今回は、舌先を上歯の歯茎後ろあたりにつけたまま母音発声をする練習が効果的と感じた。
つまり、喉を下げたくても下げられない状態で換声点を通過する練習である。
無意識に喉を下げる癖が強いため、この換声点通過あたりで声がこもってピッチが下がりやすいのである。
彼女の場合は、不要に喉を低くと意識しないで、むしろ喉を上げる意識を持つことがひとつの声の矯正になると考えている。

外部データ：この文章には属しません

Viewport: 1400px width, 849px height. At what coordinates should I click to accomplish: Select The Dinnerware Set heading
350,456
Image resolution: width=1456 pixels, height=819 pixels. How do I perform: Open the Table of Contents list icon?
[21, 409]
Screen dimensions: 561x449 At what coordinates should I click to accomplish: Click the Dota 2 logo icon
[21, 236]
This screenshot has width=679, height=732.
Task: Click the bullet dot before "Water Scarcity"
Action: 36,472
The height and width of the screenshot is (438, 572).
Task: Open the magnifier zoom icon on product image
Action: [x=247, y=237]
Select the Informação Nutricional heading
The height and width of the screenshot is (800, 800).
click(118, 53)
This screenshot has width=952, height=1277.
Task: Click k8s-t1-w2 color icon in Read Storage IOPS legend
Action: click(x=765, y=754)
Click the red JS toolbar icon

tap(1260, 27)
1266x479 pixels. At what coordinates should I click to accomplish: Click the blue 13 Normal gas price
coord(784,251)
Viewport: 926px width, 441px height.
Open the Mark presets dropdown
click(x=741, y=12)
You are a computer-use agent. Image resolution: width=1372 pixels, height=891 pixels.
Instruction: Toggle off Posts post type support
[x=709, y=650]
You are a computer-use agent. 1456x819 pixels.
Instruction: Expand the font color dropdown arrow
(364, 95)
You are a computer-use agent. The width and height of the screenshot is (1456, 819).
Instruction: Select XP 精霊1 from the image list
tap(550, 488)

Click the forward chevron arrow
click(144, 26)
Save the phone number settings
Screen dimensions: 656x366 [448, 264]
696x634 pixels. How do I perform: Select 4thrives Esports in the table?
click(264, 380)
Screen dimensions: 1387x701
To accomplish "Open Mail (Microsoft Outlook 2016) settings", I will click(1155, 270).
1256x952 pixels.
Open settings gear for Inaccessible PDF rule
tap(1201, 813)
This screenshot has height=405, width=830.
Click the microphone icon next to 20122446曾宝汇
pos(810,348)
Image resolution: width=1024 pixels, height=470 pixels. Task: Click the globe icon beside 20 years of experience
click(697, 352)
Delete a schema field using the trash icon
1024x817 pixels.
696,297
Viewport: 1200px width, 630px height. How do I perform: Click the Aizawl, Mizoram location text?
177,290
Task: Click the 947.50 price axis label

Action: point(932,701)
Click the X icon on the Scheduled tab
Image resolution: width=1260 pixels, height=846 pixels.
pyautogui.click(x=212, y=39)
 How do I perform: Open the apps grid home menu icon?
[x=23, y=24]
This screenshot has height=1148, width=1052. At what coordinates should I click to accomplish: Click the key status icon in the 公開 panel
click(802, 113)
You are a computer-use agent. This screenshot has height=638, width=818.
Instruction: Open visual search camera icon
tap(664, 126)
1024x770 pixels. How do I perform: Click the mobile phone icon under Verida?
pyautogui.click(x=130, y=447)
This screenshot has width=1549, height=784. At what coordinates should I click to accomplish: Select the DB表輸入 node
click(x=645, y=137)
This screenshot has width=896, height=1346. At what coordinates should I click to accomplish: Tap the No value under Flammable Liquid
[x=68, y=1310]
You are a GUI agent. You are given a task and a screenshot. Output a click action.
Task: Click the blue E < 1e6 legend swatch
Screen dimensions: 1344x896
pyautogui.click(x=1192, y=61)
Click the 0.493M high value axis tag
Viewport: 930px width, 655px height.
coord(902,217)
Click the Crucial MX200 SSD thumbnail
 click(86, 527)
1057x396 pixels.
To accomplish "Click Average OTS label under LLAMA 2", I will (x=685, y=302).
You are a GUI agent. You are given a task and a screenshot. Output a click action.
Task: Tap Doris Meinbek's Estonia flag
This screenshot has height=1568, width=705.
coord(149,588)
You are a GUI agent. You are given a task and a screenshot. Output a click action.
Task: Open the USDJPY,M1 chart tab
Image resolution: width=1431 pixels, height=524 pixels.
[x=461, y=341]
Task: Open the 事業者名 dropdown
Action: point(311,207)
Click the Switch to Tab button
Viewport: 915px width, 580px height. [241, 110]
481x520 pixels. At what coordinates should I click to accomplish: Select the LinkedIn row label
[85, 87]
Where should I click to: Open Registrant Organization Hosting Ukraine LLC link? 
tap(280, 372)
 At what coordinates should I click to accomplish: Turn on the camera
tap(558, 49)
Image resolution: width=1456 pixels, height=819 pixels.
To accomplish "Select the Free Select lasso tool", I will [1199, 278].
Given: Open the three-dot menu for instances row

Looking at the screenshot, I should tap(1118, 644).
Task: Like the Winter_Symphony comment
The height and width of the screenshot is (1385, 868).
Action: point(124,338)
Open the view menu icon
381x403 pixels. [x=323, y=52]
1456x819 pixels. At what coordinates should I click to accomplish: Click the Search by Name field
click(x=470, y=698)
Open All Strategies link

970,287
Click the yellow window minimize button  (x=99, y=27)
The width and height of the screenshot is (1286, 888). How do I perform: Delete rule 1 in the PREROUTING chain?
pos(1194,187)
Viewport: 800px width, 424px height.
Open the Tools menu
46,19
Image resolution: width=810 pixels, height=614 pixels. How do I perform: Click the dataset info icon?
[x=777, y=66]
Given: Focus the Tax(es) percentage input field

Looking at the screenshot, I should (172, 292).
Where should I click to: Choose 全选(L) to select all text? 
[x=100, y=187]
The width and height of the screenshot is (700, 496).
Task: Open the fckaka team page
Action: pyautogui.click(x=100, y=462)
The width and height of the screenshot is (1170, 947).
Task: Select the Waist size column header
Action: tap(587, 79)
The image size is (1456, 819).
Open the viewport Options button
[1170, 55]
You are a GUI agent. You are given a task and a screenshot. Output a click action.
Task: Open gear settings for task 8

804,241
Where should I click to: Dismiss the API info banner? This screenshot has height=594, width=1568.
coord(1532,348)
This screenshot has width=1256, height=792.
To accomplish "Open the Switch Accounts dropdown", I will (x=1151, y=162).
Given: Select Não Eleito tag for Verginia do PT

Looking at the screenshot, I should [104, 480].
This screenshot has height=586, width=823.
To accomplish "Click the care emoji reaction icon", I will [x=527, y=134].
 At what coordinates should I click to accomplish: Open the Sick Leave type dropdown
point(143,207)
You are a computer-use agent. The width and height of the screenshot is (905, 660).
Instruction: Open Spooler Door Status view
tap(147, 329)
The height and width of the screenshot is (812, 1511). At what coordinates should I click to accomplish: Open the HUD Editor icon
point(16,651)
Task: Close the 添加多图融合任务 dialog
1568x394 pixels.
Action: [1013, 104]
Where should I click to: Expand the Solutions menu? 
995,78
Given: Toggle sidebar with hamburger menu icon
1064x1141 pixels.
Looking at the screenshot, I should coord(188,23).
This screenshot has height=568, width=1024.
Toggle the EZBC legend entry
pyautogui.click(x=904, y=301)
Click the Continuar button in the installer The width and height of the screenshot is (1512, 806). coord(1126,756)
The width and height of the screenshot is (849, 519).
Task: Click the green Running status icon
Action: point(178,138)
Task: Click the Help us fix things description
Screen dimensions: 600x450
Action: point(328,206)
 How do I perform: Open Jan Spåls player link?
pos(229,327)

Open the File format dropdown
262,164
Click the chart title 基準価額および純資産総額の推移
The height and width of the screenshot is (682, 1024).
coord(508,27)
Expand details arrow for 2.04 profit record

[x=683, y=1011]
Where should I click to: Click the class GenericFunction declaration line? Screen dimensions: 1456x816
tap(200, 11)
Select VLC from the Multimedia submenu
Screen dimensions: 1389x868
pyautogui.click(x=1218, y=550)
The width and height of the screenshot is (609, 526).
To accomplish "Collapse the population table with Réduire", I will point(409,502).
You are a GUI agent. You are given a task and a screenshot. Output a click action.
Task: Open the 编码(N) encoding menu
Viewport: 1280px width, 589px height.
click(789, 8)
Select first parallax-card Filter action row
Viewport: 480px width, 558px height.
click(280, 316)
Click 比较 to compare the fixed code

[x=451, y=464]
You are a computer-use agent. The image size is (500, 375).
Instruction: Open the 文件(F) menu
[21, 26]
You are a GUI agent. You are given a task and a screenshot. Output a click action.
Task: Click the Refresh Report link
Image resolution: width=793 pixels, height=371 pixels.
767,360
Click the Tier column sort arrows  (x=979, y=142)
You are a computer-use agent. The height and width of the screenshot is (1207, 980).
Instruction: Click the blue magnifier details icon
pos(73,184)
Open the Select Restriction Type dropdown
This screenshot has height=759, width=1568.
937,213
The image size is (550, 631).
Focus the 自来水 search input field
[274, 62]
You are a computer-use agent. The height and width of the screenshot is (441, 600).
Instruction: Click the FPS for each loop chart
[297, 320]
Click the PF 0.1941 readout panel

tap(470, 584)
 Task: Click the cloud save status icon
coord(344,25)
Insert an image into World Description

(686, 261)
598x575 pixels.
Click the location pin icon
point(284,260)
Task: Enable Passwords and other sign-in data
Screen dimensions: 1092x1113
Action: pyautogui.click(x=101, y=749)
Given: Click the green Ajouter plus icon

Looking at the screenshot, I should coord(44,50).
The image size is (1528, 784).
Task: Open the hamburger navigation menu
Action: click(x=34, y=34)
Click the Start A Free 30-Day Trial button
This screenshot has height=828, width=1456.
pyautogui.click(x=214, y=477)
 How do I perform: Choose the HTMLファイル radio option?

オッフェンバックの歌曲集「フォンテーヌの寓話」より「海と羊飼い」
発声的な面で、中低音の声に倍音がほとんど出ないため、ピッチが全体に低く暗くもわっとした声になりがち。
音域は4点b~4点Fの領域である。
つまり楽に出せる音域だが、それが発音を含めてクリアに声が聞こえてこないデメリットになっていること。
そして換声点である。
発声練習で練習したように、喉を引き上げるやり方で中低音の声を規定すれば、そのまま換声点は自然に通過出来るという理屈になる。
オッフェンバックの歌曲「砂浜で」
古い民謡風の歌で魅力的である。
歌詞を明快にはっきりと歌うこと、に注力してほしい。
現状は母音を歌っている感じが強いのである。
子音をはっきりと、子音が母音を生み出しているというイメージを持つこと。